STATED EXERCISE 1 →
In the investment glossary, reproduce the passage starting with "Annuity: A regular" and going on through "number, the divisor.", swapping "policyholder" for "annuitant".
STATED EXERCISE 2 →
According to the investment glossary, how many basis points equal 1/4 of 1%?
-- START OF EXCERPTED TEXT --
Glossary of Investment Terms
10-K: The 10-K is an annual filing that contains detailed information about the company’s financial performance and situation. It includes the company’s financial statements and presents the sales, costs, earnings, earnings per share, cash flows, etc., of the company over the past couple of years. It also includes important non-financial information, such as insider stock holdings and brief biographies of the management team. You can also read management’s analysis of the business’ condition and their goals and expectations for the future. *
10-Q: A quarterly version of the 10-K. The 10-Q is important because it provides investors regular updates of the company’s operating results. *
*These are reports that must be filed by publicly traded companies with the Securities and Exchange Commission. You can use these reports in your research to determine the financial condition of the company, to decide whether its past and anticipated future performance meets the criteria for investing your money, and to compare one company to another. You can obtain the reports by contacting the SEC or on the Internet at www.freedgar.com.
ADR: American Depositary Receipts: certificates issued by a U.S. depositary bank, representing foreign shares held by the bank, usually by a branch or correspondent in the country of issue. One ADR may represent a portion of a foreign share, one share or a bundle of shares of a foreign corporation. If the ADRs are "sponsored," the corporation provides financial information and other assistance to the bank and may subsidize the administration of the ADRs. "Unsponsored" ADRs do not receive such assistance. ADRs carry the same currency, political and economic risks as the underlying foreign share; the prices of the two, adjusted for the SDR/ordinary ratio, are kept essentially identical by arbitrage. American depositary shares(ADSs) are a similar form of certification.
Annualized: The return on an investment expressed in terms of one year, usually expressed as a percentage. This is calculated by dividing the percent return by the period of time elapsed on the investment as a percentage of one year.
Annuity: A regular periodic payment made by an insurance company to a policyholder for a specified period of time.
Arms index: Also known as a trading index (TRIN)= ((number of advancing issues)/ (number of declining issues))/((Total up volume)/(total down volume)). An advance/decline market indicator. Less than 1.0 indicates bullish demand, while above 1.0 is bearish. The index often is smoothed with a simple moving average.
Average: (As in index average) An arithmetic mean of selected stocks intended to represent the behavior of the market or some component of it. One good example is the widely quoted Dow Jones Industrial Average, which adds the current prices of the 30 DJIA's stocks, and divides the results by a predetermined number, the divisor.
Back office: Brokerage house clerical operations that support, but do not include, the trading of stocks and other securities. Includes all written confirmation and settlement of trades, record keeping and regulatory compliance.
Basis Point: One hundredth of one percent. 25 basis points equals 1/4 of 1%.
Bear Market: The general trend in the stock market is falling, a severe decline in stock prices, with the popular indexes usually losing 20%.
-- END OF EXCERPTED TEXT --
-- START OF MATERIAL PROVIDED --
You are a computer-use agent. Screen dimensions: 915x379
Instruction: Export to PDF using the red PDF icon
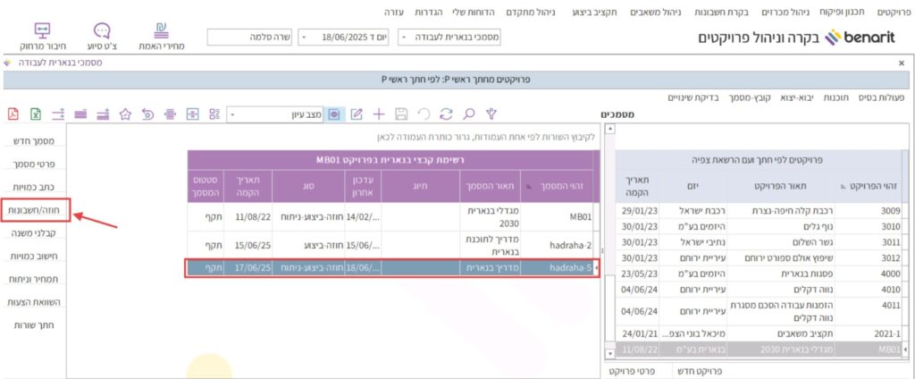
-- END OF MATERIAL PROVIDED --
EXERCISE ANSWER 1 →
Annuity: A regular periodic payment made by an insurance company to a annuitant for a specified period of time.
Arms index: Also known as a trading index (TRIN)= ((number of advancing issues)/ (number of declining issues))/((Total up volume)/(total down volume)). An advance/decline market indicator. Less than 1.0 indicates bullish demand, while above 1.0 is bearish. The index often is smoothed with a simple moving average.
Average: (As in index average) An arithmetic mean of selected stocks intended to represent the behavior of the market or some component of it. One good example is the widely quoted Dow Jones Industrial Average, which adds the current prices of the 30 DJIA's stocks, and divides the results by a predetermined number, the divisor.

EXERCISE ANSWER 2 →
25 basis points.